## JOUW INSTRUCTIES
Geef alle regels van de lijst hieronder weer als een JSON-array van strings, met één string per regel. Laat lege regels weg.

◇ ◇ ◇ ◇ ◇ ◇ ◇

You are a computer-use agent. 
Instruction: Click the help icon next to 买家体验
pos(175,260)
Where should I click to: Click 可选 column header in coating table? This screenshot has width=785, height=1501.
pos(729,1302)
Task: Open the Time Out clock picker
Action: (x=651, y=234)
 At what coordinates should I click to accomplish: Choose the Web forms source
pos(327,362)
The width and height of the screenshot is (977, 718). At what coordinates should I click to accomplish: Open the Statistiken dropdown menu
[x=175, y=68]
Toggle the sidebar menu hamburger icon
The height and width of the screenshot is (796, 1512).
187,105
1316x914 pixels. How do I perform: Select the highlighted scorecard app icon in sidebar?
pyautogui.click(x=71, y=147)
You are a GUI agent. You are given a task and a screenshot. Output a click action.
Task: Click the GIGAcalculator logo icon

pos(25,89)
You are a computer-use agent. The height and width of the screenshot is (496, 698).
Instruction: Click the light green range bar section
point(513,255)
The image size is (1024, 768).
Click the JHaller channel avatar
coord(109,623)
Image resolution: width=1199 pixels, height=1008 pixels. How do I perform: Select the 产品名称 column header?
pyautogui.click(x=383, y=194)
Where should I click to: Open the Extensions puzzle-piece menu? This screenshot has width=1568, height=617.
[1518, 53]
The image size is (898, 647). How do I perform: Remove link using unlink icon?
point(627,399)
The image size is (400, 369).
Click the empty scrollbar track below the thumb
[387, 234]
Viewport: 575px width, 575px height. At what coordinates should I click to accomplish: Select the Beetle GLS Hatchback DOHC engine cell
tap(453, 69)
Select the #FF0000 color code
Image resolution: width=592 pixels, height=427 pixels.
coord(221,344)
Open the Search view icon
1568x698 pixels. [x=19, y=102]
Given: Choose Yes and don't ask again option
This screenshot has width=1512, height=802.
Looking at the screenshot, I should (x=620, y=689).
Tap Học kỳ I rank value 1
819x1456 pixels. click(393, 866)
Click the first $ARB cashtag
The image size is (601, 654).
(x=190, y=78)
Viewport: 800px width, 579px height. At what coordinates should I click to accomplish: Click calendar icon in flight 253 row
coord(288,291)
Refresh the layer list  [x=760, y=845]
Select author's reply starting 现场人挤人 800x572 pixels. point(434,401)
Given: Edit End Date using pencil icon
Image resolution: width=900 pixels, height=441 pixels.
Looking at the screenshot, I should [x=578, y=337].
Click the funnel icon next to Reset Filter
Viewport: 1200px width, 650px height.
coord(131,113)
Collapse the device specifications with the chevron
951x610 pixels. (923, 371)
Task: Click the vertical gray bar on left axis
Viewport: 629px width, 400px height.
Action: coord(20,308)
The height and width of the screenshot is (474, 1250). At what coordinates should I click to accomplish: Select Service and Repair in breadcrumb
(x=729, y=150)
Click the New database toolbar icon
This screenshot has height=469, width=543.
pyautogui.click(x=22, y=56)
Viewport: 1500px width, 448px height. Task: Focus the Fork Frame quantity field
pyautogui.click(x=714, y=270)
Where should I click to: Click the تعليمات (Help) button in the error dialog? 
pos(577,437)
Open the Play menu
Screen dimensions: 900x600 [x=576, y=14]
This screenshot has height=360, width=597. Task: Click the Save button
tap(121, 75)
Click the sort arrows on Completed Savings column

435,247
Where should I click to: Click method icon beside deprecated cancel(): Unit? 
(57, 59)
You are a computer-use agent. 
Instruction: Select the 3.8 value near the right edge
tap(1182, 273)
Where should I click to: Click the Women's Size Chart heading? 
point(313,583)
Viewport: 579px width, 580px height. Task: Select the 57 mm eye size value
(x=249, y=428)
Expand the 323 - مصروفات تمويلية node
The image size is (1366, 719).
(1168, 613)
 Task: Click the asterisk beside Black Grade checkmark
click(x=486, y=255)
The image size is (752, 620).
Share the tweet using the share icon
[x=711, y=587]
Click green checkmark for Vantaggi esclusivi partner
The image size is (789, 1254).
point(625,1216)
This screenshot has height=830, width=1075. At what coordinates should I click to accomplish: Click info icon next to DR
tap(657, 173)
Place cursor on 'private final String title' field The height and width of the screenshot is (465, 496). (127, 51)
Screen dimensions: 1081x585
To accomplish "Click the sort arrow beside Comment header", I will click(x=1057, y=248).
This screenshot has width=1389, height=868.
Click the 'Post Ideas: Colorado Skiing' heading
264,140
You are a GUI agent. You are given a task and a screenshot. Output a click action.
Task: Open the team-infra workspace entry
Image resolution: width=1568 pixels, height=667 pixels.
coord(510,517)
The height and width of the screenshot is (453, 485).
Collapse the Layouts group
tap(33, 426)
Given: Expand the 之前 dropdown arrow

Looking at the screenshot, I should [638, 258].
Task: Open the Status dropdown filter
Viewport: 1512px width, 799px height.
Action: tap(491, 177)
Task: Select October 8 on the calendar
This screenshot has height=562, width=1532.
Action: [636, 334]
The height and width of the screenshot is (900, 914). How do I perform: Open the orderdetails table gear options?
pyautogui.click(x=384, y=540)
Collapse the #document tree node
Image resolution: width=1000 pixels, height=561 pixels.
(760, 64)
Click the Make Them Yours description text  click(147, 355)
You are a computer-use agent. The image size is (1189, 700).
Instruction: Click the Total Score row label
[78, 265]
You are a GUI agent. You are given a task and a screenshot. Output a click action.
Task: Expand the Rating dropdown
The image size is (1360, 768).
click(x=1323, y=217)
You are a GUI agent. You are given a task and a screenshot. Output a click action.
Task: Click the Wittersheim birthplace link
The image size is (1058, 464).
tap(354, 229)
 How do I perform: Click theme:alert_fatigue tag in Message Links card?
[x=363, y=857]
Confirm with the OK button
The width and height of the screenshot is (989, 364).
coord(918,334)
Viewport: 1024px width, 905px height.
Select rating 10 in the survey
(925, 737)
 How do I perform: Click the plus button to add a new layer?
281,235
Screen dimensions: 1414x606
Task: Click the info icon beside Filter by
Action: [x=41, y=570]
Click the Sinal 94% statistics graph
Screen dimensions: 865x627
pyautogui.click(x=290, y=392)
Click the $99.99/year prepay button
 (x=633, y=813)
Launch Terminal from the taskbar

◇ ◇ ◇ ◇ ◇ ◇ ◇

## ANTWOORD OP TAAK
[
  "You are a computer-use agent. ",
  "Instruction: Click the help icon next to 买家体验",
  "pos(175,260)",
  "Where should I click to: Click 可选 column header in coating table? This screenshot has width=785, height=1501.",
  "pos(729,1302)",
  "Task: Open the Time Out clock picker",
  "Action: (x=651, y=234)",
  " At what coordinates should I click to accomplish: Choose the Web forms source",
  "pos(327,362)",
  "The width and height of the screenshot is (977, 718). At what coordinates should I click to accomplish: Open the Statistiken dropdown menu",
  "[x=175, y=68]",
  "Toggle the sidebar menu hamburger icon",
  "The height and width of the screenshot is (796, 1512).",
  "187,105",
  "1316x914 pixels. How do I perform: Select the highlighted scorecard app icon in sidebar?",
  "pyautogui.click(x=71, y=147)",
  "You are a GUI agent. You are given a task and a screenshot. Output a click action.",
  "Task: Click the GIGAcalculator logo icon",
  "pos(25,89)",
  "You are a computer-use agent. The height and width of the screenshot is (496, 698).",
  "Instruction: Click the light green range bar section",
  "point(513,255)",
  "The image size is (1024, 768).",
  "Click the JHaller channel avatar",
  "coord(109,623)",
  "Image resolution: width=1199 pixels, height=1008 pixels. How do I perform: Select the 产品名称 column header?",
  "pyautogui.click(x=383, y=194)",
  "Where should I click to: Open the Extensions puzzle-piece menu? This screenshot has width=1568, height=617.",
  "[1518, 53]",
  "The image size is (898, 647). How do I perform: Remove link using unlink icon?",
  "point(627,399)",
  "The image size is (400, 369).",
  "Click the empty scrollbar track below the thumb",
  "[387, 234]",
  "Viewport: 575px width, 575px height. At what coordinates should I click to accomplish: Select the Beetle GLS Hatchback DOHC engine cell",
  "tap(453, 69)",
  "Select the #FF0000 color code",
  "Image resolution: width=592 pixels, height=427 pixels.",
  "coord(221,344)",
  "Open the Search view icon",
  "1568x698 pixels. [x=19, y=102]",
  "Given: Choose Yes and don't ask again option",
  "This screenshot has width=1512, height=802.",
  "Looking at the screenshot, I should (x=620, y=689).",
  "Tap Học kỳ I rank value 1",
  "819x1456 pixels. click(393, 866)",
  "Click the first $ARB cashtag",
  "The image size is (601, 654).",
  "(x=190, y=78)",
  "Viewport: 800px width, 579px height. At what coordinates should I click to accomplish: Click calendar icon in flight 253 row",
  "coord(288,291)",
  "Refresh the layer list  [x=760, y=845]",
  "Select author's reply starting 现场人挤人 800x572 pixels. point(434,401)",
  "Given: Edit End Date using pencil icon",
  "Image resolution: width=900 pixels, height=441 pixels.",
  "Looking at the screenshot, I should [x=578, y=337].",
  "Click the funnel icon next to Reset Filter",
  "Viewport: 1200px width, 650px height.",
  "coord(131,113)",
  "Collapse the device specifications with the chevron",
  "951x610 pixels. (923, 371)",
  "Task: Click the vertical gray bar on left axis",
  "Viewport: 629px width, 400px height.",
  "Action: coord(20,308)",
  "The height and width of the screenshot is (474, 1250). At what coordinates should I click to accomplish: Select Service and Repair in breadcrumb",
  "(x=729, y=150)",
  "Click the New database toolbar icon",
  "This screenshot has height=469, width=543.",
  "pyautogui.click(x=22, y=56)",
  "Viewport: 1500px width, 448px height. Task: Focus the Fork Frame quantity field",
  "pyautogui.click(x=714, y=270)",
  "Where should I click to: Click the تعليمات (Help) button in the error dialog? ",
  "pos(577,437)",
  "Open the Play menu",
  "Screen dimensions: 900x600 [x=576, y=14]",
  "This screenshot has height=360, width=597. Task: Click the Save button",
  "tap(121, 75)",
  "Click the sort arrows on Completed Savings column",
  "435,247",
  "Where should I click to: Click method icon beside deprecated cancel(): Unit? ",
  "(57, 59)",
  "You are a computer-use agent. ",
  "Instruction: Select the 3.8 value near the right edge",
  "tap(1182, 273)",
  "Where should I click to: Click the Women's Size Chart heading? ",
  "point(313,583)",
  "Viewport: 579px width, 580px height. Task: Select the 57 mm eye size value",
  "(x=249, y=428)",
  "Expand the 323 - مصروفات تمويلية node",
  "The image size is (1366, 719).",
  "(1168, 613)",
  " Task: Click the asterisk beside Black Grade checkmark",
  "click(x=486, y=255)",
  "The image size is (752, 620).",
  "Share the tweet using the share icon",
  "[x=711, y=587]",
  "Click green checkmark for Vantaggi esclusivi partner",
  "The image size is (789, 1254).",
  "point(625,1216)",
  "This screenshot has height=830, width=1075. At what coordinates should I click to accomplish: Click info icon next to DR",
  "tap(657, 173)",
  "Place cursor on 'private final String title' field The height and width of the screenshot is (465, 496). (127, 51)",
  "Screen dimensions: 1081x585",
  "To accomplish \"Click the sort arrow beside Comment header\", I will click(x=1057, y=248).",
  "This screenshot has width=1389, height=868.",
  "Click the 'Post Ideas: Colorado Skiing' heading",
  "264,140",
  "You are a GUI agent. You are given a task and a screenshot. Output a click action.",
  "Task: Open the team-infra workspace entry",
  "Image resolution: width=1568 pixels, height=667 pixels.",
  "coord(510,517)",
  "The height and width of the screenshot is (453, 485).",
  "Collapse the Layouts group",
  "tap(33, 426)",
  "Given: Expand the 之前 dropdown arrow",
  "Looking at the screenshot, I should [638, 258].",
  "Task: Open the Status dropdown filter",
  "Viewport: 1512px width, 799px height.",
  "Action: tap(491, 177)",
  "Task: Select October 8 on the calendar",
  "This screenshot has height=562, width=1532.",
  "Action: [636, 334]",
  "The height and width of the screenshot is (900, 914). How do I perform: Open the orderdetails table gear options?",
  "pyautogui.click(x=384, y=540)",
  "Collapse the #document tree node",
  "Image resolution: width=1000 pixels, height=561 pixels.",
  "(760, 64)",
  "Click the Make Them Yours description text  click(147, 355)",
  "You are a computer-use agent. The image size is (1189, 700).",
  "Instruction: Click the Total Score row label",
  "[78, 265]",
  "You are a GUI agent. You are given a task and a screenshot. Output a click action.",
  "Task: Expand the Rating dropdown",
  "The image size is (1360, 768).",
  "click(x=1323, y=217)",
  "You are a GUI agent. You are given a task and a screenshot. Output a click action.",
  "Task: Click the Wittersheim birthplace link",
  "The image size is (1058, 464).",
  "tap(354, 229)",
  " How do I perform: Click theme:alert_fatigue tag in Message Links card?",
  "[x=363, y=857]",
  "Confirm with the OK button",
  "The width and height of the screenshot is (989, 364).",
  "coord(918,334)",
  "Viewport: 1024px width, 905px height.",
  "Select rating 10 in the survey",
  "(925, 737)",
  " How do I perform: Click the plus button to add a new layer?",
  "281,235",
  "Screen dimensions: 1414x606",
  "Task: Click the info icon beside Filter by",
  "Action: [x=41, y=570]",
  "Click the Sinal 94% statistics graph",
  "Screen dimensions: 865x627",
  "pyautogui.click(x=290, y=392)",
  "Click the $99.99/year prepay button",
  " (x=633, y=813)",
  "Launch Terminal from the taskbar"
]